Un Viaje Largo

A Long Travel

El trayecto desde la planta baja hasta la quinta planta siempre se me hacía eterno. Como si el ascensor fuese al ralentí y tuviera que subir cien plantas en lugar de solo cinco. Él dormía, como siempre, lo cual era un alivio; no estaba preparada para ser madre y ese trabajo me lo demostraba día a día. En el espejo gris y algo sucio vi mi mal cuidado reflejo. El pelo revuelto, peinado a correr, las ojeras de mapache y la ropa descolocada, daban la impresión de que me acababa de levantar de un tortuoso y corto sueño sin ni siquiera cambiarme de vestimenta. En el triste reflejo veía también, a través de la vieja puerta, el ascensor ascender a toda velocidad, lo cual me resultaba irónico dado lo lento que a mí se me pasaba el tiempo en aquel minúsculo receptáculo, en el que supuestamente, cabían cuatro personas.

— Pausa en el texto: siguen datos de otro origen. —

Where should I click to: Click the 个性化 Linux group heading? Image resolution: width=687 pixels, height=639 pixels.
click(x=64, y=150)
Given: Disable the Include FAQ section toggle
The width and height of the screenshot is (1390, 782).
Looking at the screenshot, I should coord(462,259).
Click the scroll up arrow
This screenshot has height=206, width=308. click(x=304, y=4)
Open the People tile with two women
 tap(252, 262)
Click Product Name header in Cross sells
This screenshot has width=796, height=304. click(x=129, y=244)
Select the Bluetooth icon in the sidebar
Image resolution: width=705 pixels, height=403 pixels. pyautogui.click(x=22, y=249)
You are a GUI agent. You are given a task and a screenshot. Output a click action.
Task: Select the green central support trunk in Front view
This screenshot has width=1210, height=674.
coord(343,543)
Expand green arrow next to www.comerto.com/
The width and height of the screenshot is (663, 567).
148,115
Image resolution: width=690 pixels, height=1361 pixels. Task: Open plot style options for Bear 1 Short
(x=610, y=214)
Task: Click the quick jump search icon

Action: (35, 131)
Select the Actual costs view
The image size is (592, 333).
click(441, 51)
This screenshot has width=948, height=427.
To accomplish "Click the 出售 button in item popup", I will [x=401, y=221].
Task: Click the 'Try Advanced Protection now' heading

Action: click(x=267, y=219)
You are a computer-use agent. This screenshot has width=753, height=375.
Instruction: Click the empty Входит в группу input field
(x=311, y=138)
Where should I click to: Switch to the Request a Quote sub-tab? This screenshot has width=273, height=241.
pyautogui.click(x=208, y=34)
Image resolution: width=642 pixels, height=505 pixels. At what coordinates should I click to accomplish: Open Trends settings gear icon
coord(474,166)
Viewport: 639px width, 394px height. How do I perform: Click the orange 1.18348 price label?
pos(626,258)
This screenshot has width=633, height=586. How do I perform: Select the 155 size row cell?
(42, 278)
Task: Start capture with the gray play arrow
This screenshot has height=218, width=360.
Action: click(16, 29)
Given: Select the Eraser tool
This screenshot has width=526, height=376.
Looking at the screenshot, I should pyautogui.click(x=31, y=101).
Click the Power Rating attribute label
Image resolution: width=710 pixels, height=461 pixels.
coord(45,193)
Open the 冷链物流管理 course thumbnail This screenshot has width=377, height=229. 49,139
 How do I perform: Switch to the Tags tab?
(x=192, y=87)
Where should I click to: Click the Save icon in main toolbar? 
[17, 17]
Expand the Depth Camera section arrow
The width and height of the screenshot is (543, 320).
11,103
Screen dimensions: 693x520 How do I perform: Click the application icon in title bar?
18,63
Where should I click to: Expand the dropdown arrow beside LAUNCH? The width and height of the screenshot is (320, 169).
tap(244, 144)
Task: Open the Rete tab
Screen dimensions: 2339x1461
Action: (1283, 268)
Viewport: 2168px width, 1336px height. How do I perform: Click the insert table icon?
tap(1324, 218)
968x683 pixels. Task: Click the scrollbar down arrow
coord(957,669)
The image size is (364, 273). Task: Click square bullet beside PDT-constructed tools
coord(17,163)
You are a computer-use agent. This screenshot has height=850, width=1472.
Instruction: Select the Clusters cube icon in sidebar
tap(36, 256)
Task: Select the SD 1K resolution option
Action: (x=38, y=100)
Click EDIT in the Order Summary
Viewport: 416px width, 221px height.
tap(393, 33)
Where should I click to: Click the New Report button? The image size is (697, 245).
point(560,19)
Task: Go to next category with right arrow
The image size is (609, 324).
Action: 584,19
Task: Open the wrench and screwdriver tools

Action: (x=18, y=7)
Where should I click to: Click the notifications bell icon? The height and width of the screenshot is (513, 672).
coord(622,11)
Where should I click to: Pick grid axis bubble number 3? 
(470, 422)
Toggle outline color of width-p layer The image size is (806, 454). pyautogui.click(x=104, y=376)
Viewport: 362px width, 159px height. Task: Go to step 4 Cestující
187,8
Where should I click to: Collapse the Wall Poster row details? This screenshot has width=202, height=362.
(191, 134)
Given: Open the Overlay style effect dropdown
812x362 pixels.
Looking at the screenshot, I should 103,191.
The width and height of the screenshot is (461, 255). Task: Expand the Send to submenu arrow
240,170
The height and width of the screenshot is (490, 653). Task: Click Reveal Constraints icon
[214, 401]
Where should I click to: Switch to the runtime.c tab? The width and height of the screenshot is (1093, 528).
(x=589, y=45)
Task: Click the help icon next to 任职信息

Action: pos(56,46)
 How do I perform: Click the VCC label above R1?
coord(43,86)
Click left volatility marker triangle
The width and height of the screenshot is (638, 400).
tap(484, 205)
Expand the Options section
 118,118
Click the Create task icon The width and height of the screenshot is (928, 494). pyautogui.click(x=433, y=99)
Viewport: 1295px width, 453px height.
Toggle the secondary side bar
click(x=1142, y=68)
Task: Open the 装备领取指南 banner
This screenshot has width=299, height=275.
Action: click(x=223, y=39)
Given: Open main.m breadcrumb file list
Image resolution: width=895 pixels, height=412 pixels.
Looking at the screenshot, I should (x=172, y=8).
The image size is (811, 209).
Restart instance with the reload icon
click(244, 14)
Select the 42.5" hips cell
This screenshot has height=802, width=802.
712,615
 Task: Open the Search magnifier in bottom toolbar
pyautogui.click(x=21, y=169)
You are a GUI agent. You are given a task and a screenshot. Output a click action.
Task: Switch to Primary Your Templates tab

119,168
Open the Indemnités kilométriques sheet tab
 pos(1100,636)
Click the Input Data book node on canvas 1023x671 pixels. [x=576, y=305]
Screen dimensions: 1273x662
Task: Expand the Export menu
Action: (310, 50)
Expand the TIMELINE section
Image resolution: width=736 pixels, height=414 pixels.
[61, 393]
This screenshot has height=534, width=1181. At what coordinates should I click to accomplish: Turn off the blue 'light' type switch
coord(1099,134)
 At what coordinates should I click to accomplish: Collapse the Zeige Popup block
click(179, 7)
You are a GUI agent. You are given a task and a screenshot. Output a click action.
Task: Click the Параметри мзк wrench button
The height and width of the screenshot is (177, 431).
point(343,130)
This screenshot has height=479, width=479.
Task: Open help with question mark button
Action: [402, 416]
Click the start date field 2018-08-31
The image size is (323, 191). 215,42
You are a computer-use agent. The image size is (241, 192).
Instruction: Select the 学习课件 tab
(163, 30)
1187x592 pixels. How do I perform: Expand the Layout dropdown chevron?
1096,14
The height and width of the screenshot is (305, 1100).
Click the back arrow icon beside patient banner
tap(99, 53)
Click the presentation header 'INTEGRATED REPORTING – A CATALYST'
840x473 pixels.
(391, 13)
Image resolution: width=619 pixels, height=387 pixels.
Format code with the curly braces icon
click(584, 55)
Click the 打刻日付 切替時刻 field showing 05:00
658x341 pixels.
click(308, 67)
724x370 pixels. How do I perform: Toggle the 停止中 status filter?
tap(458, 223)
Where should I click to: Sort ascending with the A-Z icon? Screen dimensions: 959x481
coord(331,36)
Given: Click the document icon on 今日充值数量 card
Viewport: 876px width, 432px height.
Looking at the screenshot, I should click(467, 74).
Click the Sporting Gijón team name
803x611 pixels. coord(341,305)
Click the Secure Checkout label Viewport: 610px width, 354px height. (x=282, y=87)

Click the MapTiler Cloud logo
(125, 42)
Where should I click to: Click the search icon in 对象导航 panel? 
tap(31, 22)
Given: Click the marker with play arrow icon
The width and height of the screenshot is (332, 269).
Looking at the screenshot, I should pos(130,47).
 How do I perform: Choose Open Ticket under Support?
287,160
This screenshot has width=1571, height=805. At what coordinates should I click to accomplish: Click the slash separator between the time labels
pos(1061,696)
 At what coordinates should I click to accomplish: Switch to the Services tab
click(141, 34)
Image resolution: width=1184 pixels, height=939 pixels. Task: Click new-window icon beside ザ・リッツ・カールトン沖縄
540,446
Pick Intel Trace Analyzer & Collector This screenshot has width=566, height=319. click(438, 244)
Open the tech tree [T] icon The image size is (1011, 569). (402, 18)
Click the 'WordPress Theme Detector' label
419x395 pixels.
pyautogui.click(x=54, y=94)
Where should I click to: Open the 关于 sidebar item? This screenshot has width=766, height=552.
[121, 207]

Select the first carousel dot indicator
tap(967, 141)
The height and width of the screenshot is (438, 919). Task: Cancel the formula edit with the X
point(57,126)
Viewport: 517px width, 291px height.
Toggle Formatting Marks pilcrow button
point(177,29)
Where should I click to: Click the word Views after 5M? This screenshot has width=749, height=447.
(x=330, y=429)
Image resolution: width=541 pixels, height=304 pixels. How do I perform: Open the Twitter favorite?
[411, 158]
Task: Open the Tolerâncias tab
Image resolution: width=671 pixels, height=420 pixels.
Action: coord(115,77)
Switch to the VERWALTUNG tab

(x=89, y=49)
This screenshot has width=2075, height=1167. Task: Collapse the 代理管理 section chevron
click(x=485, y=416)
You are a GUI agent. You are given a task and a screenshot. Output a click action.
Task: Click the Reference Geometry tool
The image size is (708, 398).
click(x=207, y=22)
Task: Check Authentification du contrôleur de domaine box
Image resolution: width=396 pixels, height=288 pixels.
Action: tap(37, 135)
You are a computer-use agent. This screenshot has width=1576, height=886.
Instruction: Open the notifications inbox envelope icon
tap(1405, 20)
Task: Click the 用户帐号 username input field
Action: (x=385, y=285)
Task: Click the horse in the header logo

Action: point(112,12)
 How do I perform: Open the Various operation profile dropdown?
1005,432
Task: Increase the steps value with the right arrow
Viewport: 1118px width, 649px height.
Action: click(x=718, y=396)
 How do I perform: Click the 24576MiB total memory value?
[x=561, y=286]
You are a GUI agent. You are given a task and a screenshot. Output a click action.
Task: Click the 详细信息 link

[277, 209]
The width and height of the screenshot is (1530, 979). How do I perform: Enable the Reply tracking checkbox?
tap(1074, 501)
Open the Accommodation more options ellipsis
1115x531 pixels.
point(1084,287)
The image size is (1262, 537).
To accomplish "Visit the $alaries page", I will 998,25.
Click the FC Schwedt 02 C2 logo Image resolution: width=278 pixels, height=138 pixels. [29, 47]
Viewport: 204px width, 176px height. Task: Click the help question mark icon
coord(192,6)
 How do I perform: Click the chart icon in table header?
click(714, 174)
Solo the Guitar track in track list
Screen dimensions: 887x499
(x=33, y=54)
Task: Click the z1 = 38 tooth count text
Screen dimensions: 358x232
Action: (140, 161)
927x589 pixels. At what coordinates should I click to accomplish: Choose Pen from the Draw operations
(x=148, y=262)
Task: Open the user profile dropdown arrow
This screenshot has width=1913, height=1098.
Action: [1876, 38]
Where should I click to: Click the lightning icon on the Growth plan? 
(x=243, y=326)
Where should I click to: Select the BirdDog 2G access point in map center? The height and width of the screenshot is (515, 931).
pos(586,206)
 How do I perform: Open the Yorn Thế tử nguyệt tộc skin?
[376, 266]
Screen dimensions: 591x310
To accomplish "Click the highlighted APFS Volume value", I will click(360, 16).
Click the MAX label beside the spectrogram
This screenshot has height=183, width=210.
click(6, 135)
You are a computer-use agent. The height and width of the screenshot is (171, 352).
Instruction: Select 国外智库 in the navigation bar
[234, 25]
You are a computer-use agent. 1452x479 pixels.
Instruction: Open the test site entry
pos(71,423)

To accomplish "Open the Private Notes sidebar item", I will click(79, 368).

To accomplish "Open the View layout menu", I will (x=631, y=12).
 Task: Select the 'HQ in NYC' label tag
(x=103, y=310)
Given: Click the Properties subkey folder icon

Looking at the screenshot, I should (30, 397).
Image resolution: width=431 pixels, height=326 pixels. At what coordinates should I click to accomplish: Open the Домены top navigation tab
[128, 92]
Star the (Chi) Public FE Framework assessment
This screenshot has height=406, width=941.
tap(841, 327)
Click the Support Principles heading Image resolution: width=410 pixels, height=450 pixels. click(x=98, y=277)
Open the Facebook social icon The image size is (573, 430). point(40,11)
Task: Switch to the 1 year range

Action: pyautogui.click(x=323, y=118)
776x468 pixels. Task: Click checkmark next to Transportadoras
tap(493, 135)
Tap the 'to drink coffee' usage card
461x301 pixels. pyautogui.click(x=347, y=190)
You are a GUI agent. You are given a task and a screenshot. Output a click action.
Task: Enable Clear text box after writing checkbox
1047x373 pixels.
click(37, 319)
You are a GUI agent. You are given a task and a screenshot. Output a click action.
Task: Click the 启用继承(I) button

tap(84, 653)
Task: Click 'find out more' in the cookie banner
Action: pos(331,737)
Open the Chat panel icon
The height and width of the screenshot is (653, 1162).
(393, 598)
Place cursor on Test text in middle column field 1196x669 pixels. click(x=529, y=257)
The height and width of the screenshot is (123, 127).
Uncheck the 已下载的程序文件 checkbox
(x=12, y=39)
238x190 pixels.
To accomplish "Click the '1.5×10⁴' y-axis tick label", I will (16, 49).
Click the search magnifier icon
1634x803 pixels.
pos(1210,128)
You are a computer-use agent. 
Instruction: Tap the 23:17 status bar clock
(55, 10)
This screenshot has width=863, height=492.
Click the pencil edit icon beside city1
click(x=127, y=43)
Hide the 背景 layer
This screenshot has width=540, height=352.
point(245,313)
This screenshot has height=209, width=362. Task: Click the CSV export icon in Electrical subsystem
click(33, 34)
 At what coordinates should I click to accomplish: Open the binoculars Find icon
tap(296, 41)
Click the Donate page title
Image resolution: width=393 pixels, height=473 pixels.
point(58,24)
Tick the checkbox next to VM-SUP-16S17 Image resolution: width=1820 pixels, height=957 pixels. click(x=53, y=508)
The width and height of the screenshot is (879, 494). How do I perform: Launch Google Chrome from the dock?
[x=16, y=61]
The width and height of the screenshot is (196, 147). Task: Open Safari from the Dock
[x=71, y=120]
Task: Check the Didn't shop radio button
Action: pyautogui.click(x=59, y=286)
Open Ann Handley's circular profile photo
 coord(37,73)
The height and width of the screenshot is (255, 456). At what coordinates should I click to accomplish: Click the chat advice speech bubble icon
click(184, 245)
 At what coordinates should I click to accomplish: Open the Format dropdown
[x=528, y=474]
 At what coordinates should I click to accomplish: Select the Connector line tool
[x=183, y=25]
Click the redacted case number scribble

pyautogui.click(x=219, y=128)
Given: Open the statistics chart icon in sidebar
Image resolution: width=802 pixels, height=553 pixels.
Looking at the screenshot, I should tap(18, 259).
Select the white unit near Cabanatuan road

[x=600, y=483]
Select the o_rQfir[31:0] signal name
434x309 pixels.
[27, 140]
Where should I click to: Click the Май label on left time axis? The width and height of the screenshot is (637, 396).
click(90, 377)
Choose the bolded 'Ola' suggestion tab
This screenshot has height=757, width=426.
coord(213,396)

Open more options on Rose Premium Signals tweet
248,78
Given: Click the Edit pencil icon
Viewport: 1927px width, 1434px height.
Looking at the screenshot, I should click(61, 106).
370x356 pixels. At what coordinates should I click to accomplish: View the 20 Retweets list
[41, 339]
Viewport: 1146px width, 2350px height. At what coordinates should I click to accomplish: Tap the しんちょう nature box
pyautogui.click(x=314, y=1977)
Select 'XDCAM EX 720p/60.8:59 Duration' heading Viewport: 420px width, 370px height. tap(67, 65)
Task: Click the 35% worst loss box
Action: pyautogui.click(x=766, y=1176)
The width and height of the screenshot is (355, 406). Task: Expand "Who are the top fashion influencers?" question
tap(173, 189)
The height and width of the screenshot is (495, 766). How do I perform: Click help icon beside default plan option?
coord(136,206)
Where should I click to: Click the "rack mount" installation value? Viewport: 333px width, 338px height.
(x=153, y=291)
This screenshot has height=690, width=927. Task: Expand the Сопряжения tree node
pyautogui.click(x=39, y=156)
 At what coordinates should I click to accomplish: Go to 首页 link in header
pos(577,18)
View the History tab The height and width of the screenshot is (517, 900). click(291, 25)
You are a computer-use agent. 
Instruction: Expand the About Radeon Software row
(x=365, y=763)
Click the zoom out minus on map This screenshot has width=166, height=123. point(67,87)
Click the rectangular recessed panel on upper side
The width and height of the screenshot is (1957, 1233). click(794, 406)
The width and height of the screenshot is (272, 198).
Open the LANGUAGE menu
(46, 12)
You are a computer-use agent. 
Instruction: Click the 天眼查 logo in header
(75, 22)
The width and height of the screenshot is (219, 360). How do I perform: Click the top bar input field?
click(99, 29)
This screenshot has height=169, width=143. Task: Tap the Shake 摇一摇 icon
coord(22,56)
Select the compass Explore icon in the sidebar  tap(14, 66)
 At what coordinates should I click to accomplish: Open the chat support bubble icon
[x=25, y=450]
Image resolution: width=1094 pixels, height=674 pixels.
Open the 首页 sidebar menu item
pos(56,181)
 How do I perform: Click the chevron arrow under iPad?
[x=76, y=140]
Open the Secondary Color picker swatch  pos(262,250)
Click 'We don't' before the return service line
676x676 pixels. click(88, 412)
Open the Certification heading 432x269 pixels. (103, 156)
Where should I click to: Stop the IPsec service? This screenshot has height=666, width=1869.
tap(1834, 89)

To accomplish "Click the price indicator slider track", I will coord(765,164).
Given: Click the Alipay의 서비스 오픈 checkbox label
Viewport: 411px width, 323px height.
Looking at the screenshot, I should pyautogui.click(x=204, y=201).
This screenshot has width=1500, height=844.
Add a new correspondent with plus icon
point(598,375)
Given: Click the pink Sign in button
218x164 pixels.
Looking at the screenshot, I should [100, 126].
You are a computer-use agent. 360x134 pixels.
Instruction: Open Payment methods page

Por fin el panel numérico marcó un brillante número cinco con luces rojas y las puertas de metal se abrieron pesadas tras la vieja puerta verde militar, la cual poseía un cristal denso y opaco desde el cual solo se podía observar la profunda oscuridad del rellano. Escuchaba ruidos metálicos, como si las cuerdas de acero que nos mantenían en el aire apenas pudieran con nuestro peso. Al tocar la puerta con mis manos desnudas sentí un frío doloroso calarme la piel, que no hizo más que intensificarse al abrirla y chocar de bruces con aquella oscuridad densa como la niebla en febrero. Sacar el carro del ascensor era la peor parte: la pesada puerta que se cerraba sola, las ruedas atascándose en los rieles, el poco espacio para maniobrar… y aquella fría oscuridad que me envolvían como una manta suave y mojada. La luz automática del rellano se negaba a encenderse, como si no me reconociese como humana, como si mi apariencia de muerta en vida me arrebatase también el alma. Al tirar del carro, el niño se quejó y yo no puede hacer otra cosa que suspirar. Se había despertado de su siesta y eso solo significaba una buena serenata de lloros y berrinches. Decaída y cansada tiré de nuevo del carro mientras sujetaba la puerta con la mochila, la luz seguía sin funcionar y tan solo el resplandor blanquecino del habitáculo permitía ver las siluetas de las sólidas puertas de seguridad. Era el mismo rellano de siempre, pero sentía algo distinto en el ambiente. Aquella oscuridad más densa y fría de lo normal me indicaban que algo no iba bien. La capucha del carro no me dejaba verle la cara al niño, pero los lloros y las quejas me confirmaban que el pequeño se había despertado del todo y que no estaba de buen humor.